◆ STATED TASK 1
In the passage on Parsons's action system, which function is the cultural system specialized around?

◆ TEXT EXTRACT
***

However, as a four-function paradigm and a cybernetic hierarchy of control scheme developed since the 1960s, the cultural system (specialized around L function of action system) at the highest level of cybernetic order in action system, has come to be conceived as controlling or governing the following three systems at lower levels—social system (I function), the personality sys­tem (G function) and the behavioral system (A function) . Parsons said, "In the sense, and only that sense, of emphasizing the importance of the cybernetically highest elements in patterning action systems, I am a cultural determinist, rather than a social determinist" (Parsons, 1966:113). Thus in the late phase of Parsons, "cultural autonomy" came to be relatively high.

***

◆ DATA FOR THIS EXERCISE
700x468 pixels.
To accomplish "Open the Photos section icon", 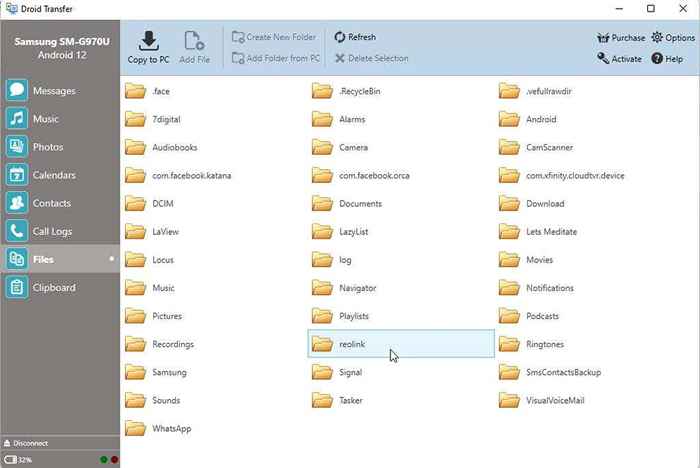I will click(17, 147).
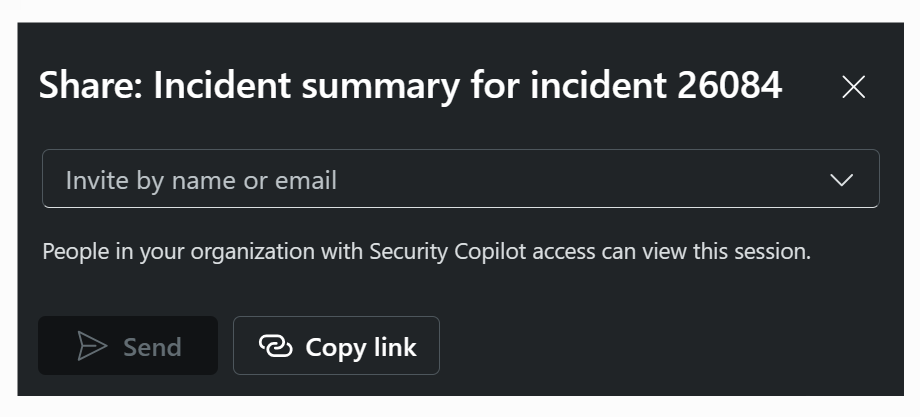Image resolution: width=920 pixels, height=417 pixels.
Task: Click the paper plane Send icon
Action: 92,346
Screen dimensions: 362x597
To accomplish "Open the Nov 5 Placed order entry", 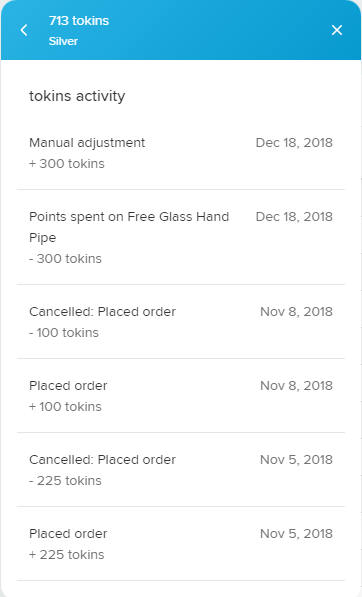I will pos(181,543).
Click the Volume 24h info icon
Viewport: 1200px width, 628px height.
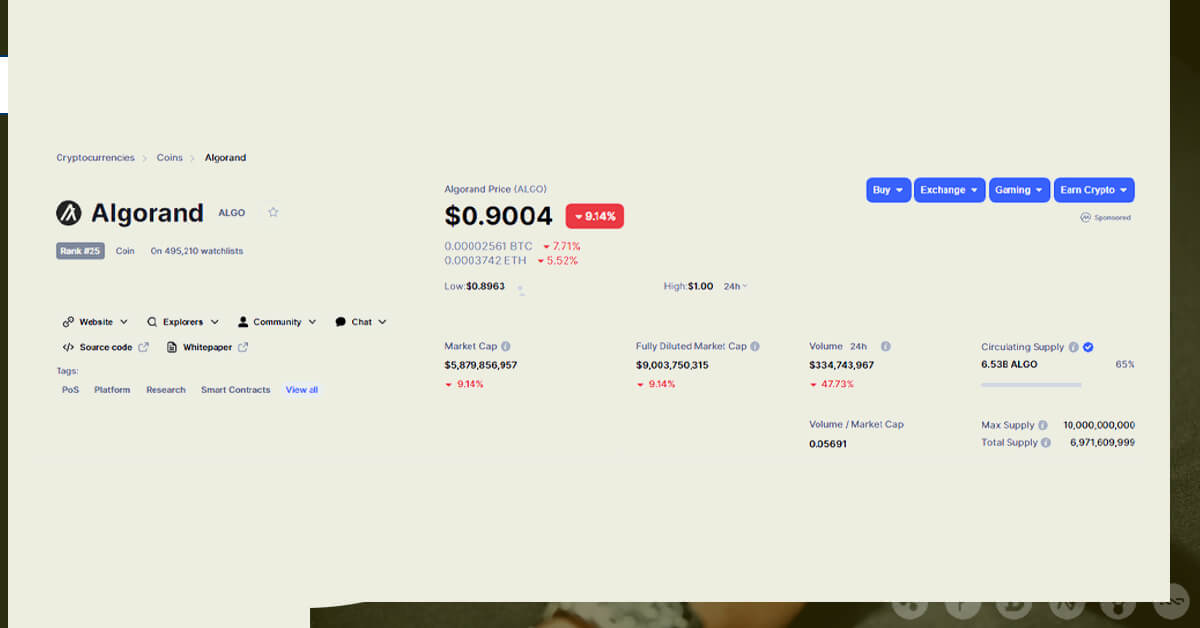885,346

***

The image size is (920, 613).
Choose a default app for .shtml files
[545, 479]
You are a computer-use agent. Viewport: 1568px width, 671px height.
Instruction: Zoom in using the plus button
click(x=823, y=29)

***

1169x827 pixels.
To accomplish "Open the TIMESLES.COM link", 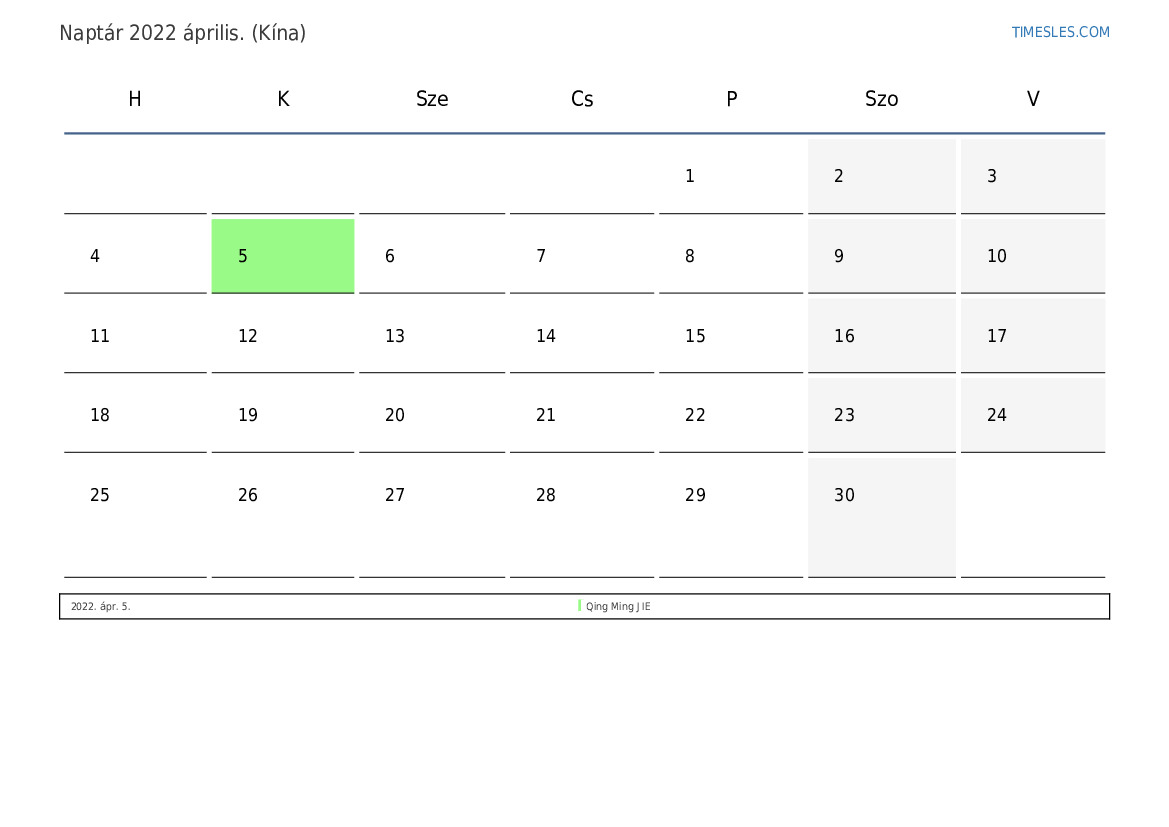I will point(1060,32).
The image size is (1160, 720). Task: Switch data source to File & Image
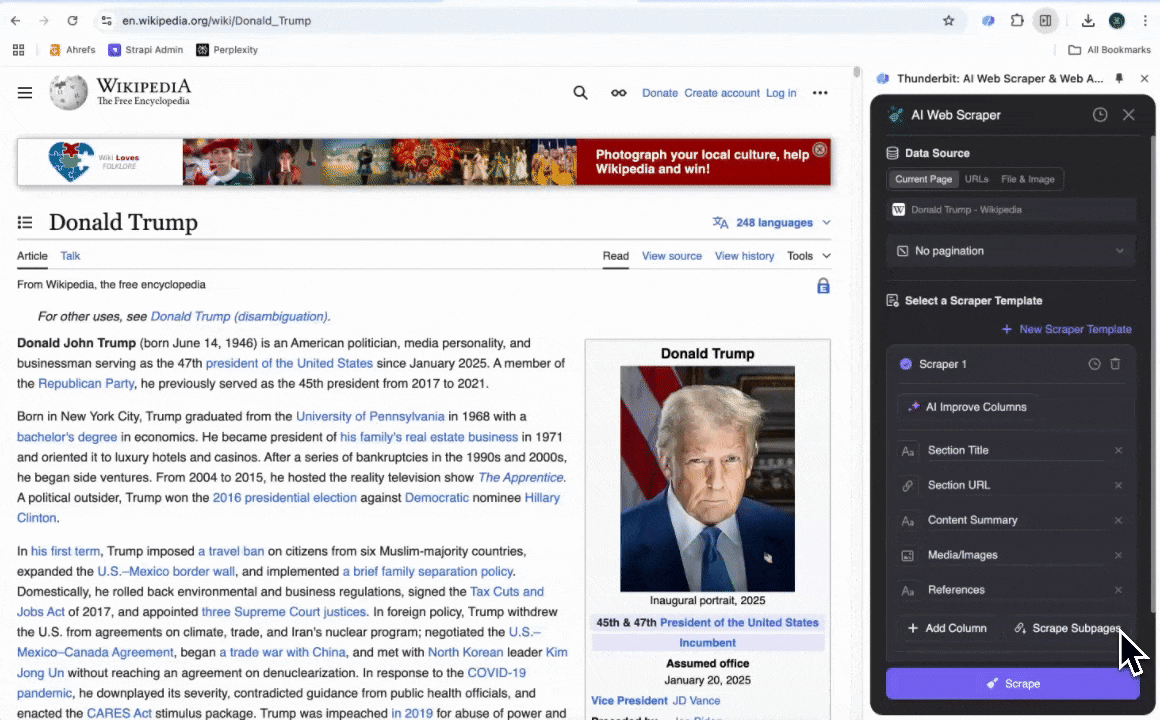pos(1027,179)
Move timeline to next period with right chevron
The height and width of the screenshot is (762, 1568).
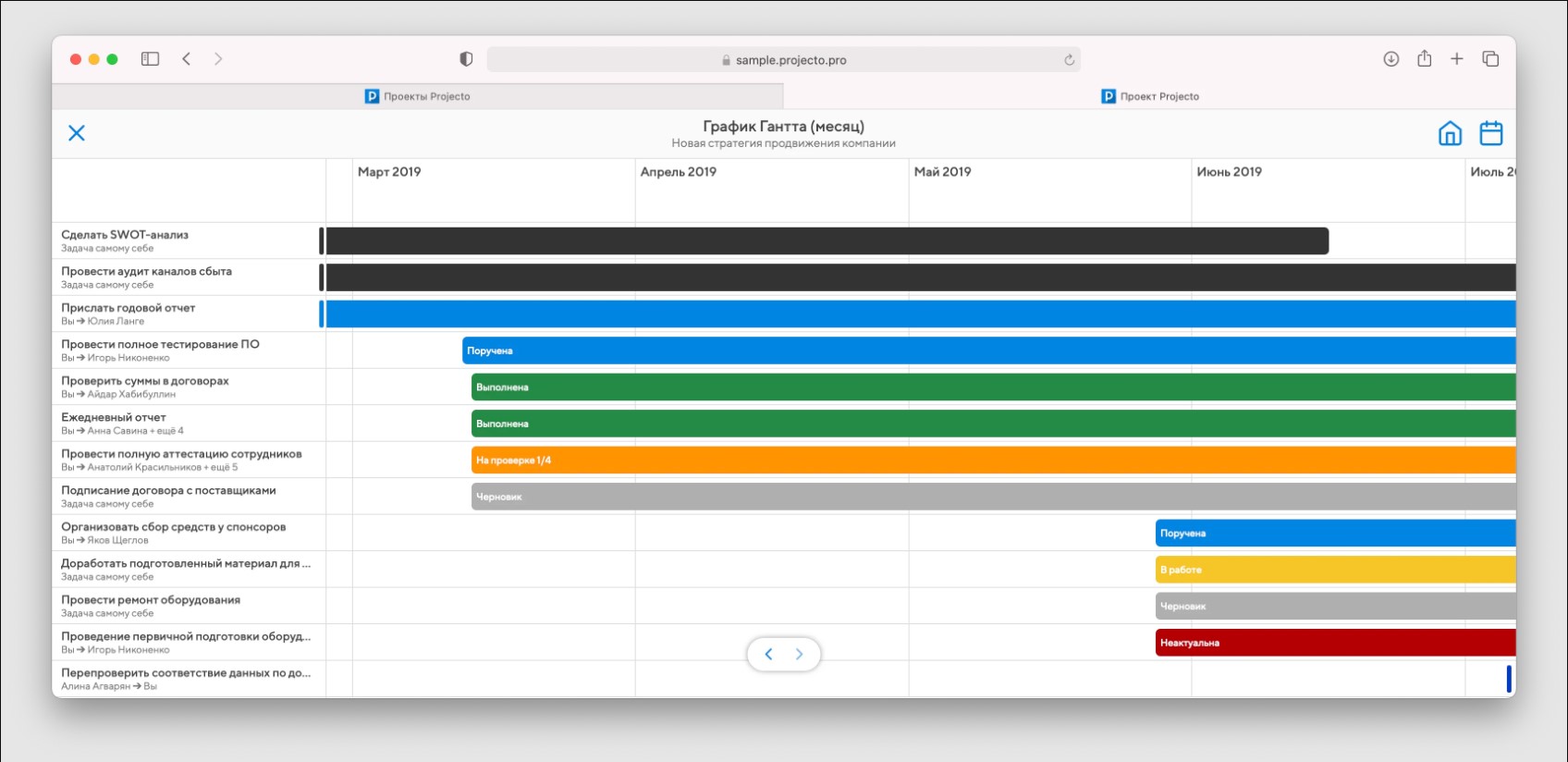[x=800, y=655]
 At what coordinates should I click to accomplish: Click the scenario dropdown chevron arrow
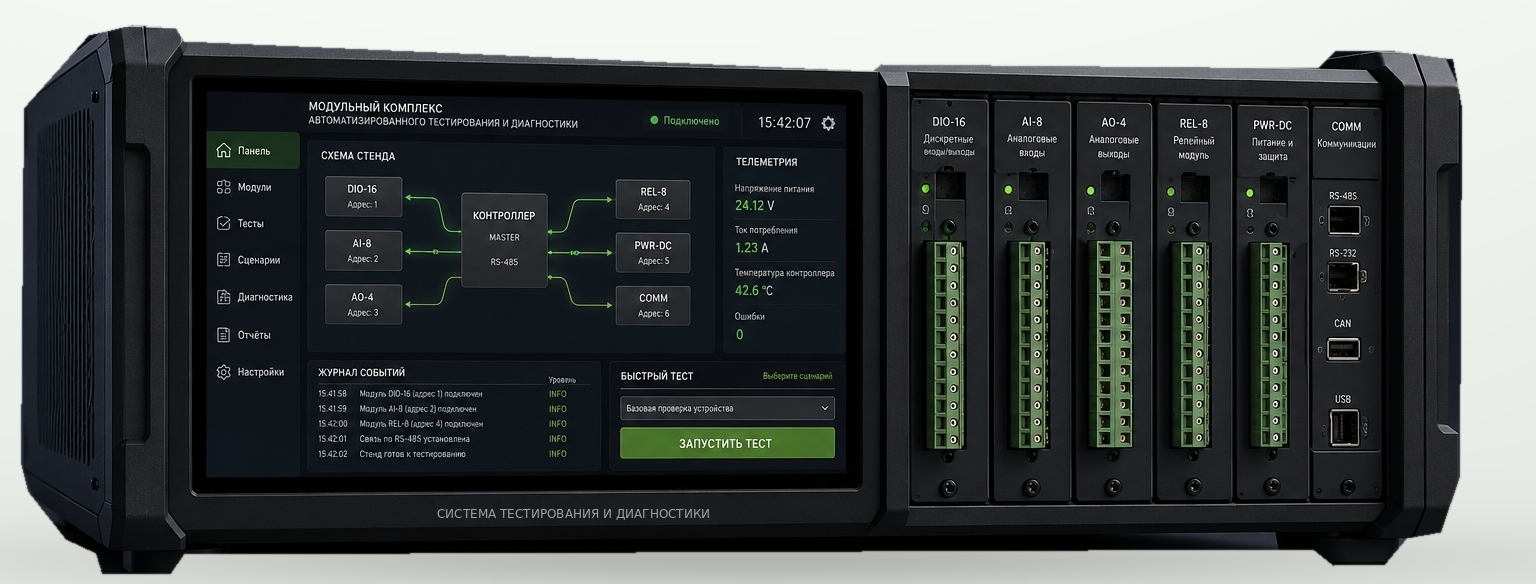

***

◆ STATED TASK 2
Show every line of the records above that contains the string "chevron". Case counts.

◆ TASK SOLUTION 1
The L function.

◆ TASK SOLUTION 2
Move timeline to next period with right chevron
 At what coordinates should I click to accomplish: Click the scenario dropdown chevron arrow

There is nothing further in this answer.